Flame Con is an annual two-day multi-genre entertainment and comic convention, focused on fans and creators of pop culture who are lesbian, gay, bisexual, transgender, and queer (LGBTQ). Launched in 2015, it is the first LGBTQ comic convention in New York City, and the largest LGBTQ comic convention in the world.

Programming
Flame Con is organized by Geeks OUT, a non-profit organization aimed at organizing LGBTQ events at comic conventions. The convention is a multi-genre event, showcasing LGBTQ-inclusive pop culture across comics, graphic novels, anime, manga, video games, movies, and television. Flame Con features panel discussions, workshops, and an exhibitors floor. The convention is launched with an annual kick-off party, which features a dance party and drag performances.
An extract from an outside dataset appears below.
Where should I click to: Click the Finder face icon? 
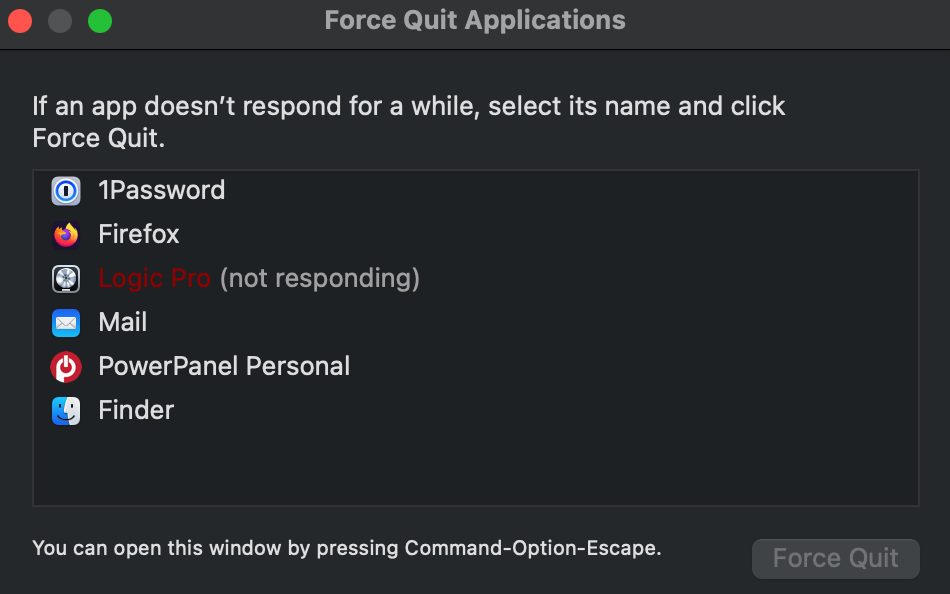click(x=66, y=411)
In partnership with the Ali Forney Center, the Sunday of each Flame Con is designated as "Youth Day", in which attendees under the age of 20 are granted free admission.

History
Flame Con launched as a Kickstarter campaign in November 2014, with a fundraising goal of $15,000. The campaign would ultimately raise over $19,000, and was inaugurated as a one-day convention in June 2015. The following year, Flame Con moved from Grand Prospect Hall to the Brooklyn Bridge Marriott, and expanded to two days of programming. 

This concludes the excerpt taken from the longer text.